正文:
-.-.-

LIM激酶在TGF-β1介导的膀胱出口梗阻致膀胱过度活动中的作用和机制研究

An increasing number of patients are suffering from lower urinary tract symptoms (LUTS) in recent years, among which, overactive bladder (OAB) suggestive of bladder outlet obstruction (BOO) induced by benign prostate hyperplasia is the most bothersome symptom for these patients. The current strategies, muscarinic receptor antagonist, or β3 receptor agonist, however, show low efficacy, and may increase the risk of acute urinary retention. In our preliminary investigation, increased expression level of TGF--β1 was detected in urine from rat with OAB suggestive of BOO, increased contractions of both smooth muscle tissue and smooth muscle cells induced by TGF--β1 were also detected in vitro, which may involve in LIM kinases (LIMK), theses contractile effects of TGF--β1 can be inhibited by LIMK inhibitors, which indicates that TGF--β1 may enhance the smooth muscle contraction by mediating LIMK. Additional evidence also demonstrates, that LIMK inhibitors show inhibiting effect on smooth muscle contraction by decreasing the level of phospho-cofilin in vitro. Therefore, it is hypothesized that TGF--β1 may involve in the development of OAB suggestive of BOO by inducing increased expression levels of LIMK and the subsequent increased phospho-cofilin level. The present project aims to explore this possible mechanism, meanwhile, this project will verify the key role of LIMK in bladder smooth muscle contraction, and therefore, to provide the evidence that LIMK may be a potential new pharmacological target for the treatment of LUTS.

-.-.-

数据集条目:

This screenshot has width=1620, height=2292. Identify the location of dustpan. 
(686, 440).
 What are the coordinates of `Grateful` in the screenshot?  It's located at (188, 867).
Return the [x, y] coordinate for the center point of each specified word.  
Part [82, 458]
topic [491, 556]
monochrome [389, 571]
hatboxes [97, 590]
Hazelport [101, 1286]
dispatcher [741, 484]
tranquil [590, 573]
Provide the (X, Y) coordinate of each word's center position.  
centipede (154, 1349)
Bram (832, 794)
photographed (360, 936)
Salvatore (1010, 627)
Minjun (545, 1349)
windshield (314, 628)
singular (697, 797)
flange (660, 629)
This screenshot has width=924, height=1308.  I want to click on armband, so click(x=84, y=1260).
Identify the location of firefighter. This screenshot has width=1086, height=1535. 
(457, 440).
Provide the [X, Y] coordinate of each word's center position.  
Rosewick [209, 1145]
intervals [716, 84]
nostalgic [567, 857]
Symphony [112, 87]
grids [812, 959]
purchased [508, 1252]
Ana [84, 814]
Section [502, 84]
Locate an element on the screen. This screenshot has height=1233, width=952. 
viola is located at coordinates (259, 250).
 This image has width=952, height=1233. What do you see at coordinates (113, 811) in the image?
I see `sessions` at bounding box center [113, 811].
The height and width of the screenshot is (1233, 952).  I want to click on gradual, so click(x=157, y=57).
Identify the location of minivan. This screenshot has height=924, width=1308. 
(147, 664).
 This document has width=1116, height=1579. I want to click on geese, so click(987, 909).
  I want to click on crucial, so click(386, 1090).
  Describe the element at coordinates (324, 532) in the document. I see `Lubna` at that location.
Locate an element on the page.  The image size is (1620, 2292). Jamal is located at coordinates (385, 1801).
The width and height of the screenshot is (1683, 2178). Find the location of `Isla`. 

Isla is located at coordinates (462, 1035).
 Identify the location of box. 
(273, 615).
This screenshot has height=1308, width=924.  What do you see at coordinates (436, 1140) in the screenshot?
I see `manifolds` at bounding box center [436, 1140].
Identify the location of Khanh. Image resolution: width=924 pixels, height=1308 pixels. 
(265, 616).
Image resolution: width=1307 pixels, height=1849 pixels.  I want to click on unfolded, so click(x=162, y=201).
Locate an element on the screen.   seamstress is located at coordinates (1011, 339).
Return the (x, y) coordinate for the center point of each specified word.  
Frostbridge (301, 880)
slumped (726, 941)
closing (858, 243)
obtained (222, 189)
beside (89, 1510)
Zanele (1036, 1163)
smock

-.-.-

练习题: 根据正文，LIMK抑制剂在体外是通过降低什么的水平来抑制平滑肌收缩的？ 这些记录是单独的材料，与正文无关。

本题答案: 通过降低磷酸化丝切蛋白（phospho-cofilin）的水平。